Vorinsolvenzliches Sanierungsverfahren soll das Instrumentarium
abrunden

Das sehen auch rund 70 Prozent der Studienteilnehmer so. Aus Sicht
der Experten ist es besonders wichtig, dass durch eine Neuregelung
die Mehrheitsbindung verbindlich wird (71%) und "Akkordstörer"
eingedämmt werden können (60%). "Im Gegensatz zum europäischen
Ausland fordern aber deutsche Sanierungsexperten
Zugangsbeschränkungen und klare Regeln, um unkalkulierbare Risiken zu
vermeiden", sagt Rainer Bizenberger, Partner von Roland Berger.

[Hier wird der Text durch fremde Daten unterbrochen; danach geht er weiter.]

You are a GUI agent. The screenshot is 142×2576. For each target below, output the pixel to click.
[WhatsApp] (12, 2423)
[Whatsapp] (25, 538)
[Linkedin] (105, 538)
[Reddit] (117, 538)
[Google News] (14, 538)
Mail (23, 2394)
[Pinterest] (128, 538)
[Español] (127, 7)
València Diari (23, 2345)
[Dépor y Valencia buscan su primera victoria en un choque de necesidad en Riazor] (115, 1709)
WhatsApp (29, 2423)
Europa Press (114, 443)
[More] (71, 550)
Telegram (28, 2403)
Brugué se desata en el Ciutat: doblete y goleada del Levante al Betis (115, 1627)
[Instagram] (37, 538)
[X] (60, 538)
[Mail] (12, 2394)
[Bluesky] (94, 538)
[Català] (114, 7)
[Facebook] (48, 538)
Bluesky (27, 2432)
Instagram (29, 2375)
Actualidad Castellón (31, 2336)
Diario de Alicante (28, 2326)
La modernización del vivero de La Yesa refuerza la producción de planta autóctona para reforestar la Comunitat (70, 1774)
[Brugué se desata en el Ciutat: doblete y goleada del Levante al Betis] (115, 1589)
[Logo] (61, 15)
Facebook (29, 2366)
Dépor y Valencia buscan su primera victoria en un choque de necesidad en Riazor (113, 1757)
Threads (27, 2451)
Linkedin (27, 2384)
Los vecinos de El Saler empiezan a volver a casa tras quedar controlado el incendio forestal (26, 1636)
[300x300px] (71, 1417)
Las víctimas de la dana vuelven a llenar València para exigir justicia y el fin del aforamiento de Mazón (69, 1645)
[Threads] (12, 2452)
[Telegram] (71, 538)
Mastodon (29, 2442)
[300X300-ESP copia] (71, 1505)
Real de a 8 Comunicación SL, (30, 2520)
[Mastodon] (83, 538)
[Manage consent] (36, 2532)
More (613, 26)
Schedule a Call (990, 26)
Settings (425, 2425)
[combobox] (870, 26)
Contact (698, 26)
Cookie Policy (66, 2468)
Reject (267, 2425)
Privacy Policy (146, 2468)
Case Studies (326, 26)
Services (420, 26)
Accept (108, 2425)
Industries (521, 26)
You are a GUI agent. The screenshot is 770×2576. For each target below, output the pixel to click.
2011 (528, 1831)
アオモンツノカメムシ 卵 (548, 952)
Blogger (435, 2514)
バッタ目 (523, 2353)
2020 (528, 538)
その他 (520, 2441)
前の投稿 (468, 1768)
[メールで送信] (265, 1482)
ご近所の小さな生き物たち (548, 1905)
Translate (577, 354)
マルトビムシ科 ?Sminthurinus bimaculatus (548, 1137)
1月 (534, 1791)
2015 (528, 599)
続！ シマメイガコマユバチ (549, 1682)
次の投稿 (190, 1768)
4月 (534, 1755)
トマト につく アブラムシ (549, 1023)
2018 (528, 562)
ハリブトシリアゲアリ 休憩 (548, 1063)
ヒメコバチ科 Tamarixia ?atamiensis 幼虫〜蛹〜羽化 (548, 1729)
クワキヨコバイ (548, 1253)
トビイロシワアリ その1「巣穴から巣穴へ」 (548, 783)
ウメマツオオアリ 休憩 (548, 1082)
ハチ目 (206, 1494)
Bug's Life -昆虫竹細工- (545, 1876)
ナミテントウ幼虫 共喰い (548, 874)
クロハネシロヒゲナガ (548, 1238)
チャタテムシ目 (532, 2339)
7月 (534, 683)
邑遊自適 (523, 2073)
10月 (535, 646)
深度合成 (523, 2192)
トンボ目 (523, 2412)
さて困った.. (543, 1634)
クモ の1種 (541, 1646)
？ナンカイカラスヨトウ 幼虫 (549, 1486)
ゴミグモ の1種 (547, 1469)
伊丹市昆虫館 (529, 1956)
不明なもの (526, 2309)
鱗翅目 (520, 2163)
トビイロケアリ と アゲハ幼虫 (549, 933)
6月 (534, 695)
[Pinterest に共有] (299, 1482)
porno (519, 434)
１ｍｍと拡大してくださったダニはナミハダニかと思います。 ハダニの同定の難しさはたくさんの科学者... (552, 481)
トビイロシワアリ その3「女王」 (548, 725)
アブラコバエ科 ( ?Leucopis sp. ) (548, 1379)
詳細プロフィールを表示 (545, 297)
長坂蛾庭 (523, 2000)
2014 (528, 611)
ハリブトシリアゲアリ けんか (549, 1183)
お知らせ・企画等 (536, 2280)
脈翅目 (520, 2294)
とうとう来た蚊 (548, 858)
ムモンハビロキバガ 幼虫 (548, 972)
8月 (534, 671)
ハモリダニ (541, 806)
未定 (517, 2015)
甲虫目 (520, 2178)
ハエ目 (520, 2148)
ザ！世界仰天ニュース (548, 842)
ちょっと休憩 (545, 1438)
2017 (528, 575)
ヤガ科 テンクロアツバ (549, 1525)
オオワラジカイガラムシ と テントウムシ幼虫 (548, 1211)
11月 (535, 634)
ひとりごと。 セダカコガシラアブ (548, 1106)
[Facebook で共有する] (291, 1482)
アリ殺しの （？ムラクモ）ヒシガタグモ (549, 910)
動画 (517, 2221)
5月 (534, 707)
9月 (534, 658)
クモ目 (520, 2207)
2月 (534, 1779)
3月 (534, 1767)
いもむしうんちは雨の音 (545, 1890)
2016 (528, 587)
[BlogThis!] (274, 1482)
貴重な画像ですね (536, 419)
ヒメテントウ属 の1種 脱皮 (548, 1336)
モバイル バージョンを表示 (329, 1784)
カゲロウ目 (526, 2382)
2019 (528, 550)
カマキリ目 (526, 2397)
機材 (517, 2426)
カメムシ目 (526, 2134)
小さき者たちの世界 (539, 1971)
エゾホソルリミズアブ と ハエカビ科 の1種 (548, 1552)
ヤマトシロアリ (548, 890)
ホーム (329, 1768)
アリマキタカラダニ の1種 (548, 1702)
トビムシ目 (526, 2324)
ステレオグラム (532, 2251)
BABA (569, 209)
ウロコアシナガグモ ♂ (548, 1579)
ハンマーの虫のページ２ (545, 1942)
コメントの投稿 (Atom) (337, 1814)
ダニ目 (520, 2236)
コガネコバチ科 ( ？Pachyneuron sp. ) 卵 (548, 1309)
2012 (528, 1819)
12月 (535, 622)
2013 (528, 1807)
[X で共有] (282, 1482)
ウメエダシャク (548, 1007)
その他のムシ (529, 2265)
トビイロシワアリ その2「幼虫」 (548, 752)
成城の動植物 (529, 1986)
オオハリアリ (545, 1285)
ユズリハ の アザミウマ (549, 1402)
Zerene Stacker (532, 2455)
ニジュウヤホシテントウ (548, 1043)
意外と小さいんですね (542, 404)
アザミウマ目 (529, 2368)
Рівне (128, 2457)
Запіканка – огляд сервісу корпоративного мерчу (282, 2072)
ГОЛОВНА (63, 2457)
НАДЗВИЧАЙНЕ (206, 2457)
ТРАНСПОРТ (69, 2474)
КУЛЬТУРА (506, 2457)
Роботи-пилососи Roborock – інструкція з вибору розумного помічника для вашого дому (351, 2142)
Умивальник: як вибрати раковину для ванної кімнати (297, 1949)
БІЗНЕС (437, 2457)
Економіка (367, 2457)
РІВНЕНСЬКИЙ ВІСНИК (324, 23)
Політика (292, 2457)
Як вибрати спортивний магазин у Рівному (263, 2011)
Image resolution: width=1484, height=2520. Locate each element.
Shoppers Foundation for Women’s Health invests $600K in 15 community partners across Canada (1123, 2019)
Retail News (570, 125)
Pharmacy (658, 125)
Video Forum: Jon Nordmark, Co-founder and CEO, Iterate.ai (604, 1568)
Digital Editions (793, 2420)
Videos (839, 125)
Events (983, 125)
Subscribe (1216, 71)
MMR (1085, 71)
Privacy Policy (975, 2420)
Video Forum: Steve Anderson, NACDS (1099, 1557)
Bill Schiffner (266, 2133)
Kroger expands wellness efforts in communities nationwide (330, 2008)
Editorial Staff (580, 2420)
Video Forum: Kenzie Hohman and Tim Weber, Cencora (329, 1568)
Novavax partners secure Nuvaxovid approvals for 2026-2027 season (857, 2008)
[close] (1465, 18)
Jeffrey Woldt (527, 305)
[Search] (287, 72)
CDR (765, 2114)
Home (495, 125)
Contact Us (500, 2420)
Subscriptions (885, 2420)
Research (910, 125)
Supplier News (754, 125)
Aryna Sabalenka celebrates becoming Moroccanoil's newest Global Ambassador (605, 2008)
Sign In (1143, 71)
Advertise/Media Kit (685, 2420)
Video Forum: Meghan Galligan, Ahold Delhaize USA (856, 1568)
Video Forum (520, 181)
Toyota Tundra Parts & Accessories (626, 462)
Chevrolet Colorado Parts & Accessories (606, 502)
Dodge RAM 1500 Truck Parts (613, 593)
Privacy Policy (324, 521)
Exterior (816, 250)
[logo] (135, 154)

Nach Ansicht von 69 Prozent der Befragten sollte der Eintritt in
das vorinsolvenzliche Verfahren nur im Stadium der Existenz- oder
Liquiditätskrise möglich sein. "Das Verfahren sollte in der Regel
nicht öffentlich ablaufen, damit Unternehmen keine
leistungswirtschaftlichen Nachteile aus dem Verfahren erleiden",
ergänzt Bizenberger. Weiterhin sind 60 Prozent der Umfrageteilnehmer
der Meinung, dass ein formaler Prozess erst bei Verabschiedung des
Sanierungsplans notwendig sein sollte. Dadurch können Unternehmen und
Gläubiger schnell, flexibel und effizient verhandeln und dann eine
verbindliche Entscheidung erreichen.

Komplexität bei Antragstellung auf Eigenverwaltung weiterhin hoch

Rund 60 Prozent der Sanierungsexperten glauben, dass vor allem die
gestiegene Anzahl der Beteiligten und ihre unterschiedlichen
Interessen dazu führen, dass die Antragsstellung auf Eigenverwaltung
immer schwieriger wird. Auch die Anforderungen an die Dokumentation
empfindet rund die Hälfte der Befragten (49%) weiterhin als komplex.

Obwohl das ESUG erhebliche Erleichterungen bei Eigenverwaltungen
ermöglicht hat, bleibt die Erstellung eines schlüssigen und
umfassenden Sanierungskonzepts die größte Herausforderung bei der
Antragstellung. Ein gut vorbereiteter und eng mit dem
verantwortlichen Insolvenzrichter abgestimmter Antrag ist deshalb
besonders erfolgskritisch und führt in den meisten Fällen zu einer
späteren Eröffnung des Verfahrens in Eigenverwaltung.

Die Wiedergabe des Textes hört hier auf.